[Opening SUPPLIED MATERIAL section]

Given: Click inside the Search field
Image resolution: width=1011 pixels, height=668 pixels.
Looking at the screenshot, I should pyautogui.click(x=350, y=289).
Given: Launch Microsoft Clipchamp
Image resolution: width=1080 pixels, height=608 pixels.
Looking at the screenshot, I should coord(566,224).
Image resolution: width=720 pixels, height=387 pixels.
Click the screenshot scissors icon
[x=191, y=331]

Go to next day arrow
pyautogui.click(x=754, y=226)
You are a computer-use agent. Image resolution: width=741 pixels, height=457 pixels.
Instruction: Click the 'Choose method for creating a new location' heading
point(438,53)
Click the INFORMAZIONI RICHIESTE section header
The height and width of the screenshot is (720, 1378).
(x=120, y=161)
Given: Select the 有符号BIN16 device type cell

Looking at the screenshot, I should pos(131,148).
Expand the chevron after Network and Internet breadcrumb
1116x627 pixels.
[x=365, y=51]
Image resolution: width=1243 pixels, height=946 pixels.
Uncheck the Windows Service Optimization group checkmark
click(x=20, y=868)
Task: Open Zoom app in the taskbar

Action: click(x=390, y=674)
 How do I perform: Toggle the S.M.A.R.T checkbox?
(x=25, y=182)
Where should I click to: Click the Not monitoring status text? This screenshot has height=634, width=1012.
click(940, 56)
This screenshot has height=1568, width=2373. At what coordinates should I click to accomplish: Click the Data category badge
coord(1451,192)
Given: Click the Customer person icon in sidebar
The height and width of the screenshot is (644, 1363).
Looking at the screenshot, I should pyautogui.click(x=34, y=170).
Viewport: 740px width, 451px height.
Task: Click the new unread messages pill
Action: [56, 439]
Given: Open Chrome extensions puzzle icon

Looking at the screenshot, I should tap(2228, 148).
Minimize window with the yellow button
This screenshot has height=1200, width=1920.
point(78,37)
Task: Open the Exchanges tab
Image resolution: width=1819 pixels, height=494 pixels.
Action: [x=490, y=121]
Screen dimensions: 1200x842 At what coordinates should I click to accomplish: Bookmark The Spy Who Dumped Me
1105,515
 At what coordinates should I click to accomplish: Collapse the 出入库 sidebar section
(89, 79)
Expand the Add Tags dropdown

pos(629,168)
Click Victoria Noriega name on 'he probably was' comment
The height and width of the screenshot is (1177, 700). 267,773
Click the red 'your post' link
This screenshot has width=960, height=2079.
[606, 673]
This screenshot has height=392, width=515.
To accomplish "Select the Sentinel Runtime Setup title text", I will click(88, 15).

[Closing SUPPLIED MATERIAL section]

Retype exactly, please, each line from the line that contains "Click the red 'your post' link" through the last line of the entries above, with nothing added.

— TASK ANSWER —
Click the red 'your post' link
This screenshot has width=960, height=2079.
[606, 673]
This screenshot has height=392, width=515.
To accomplish "Select the Sentinel Runtime Setup title text", I will click(88, 15).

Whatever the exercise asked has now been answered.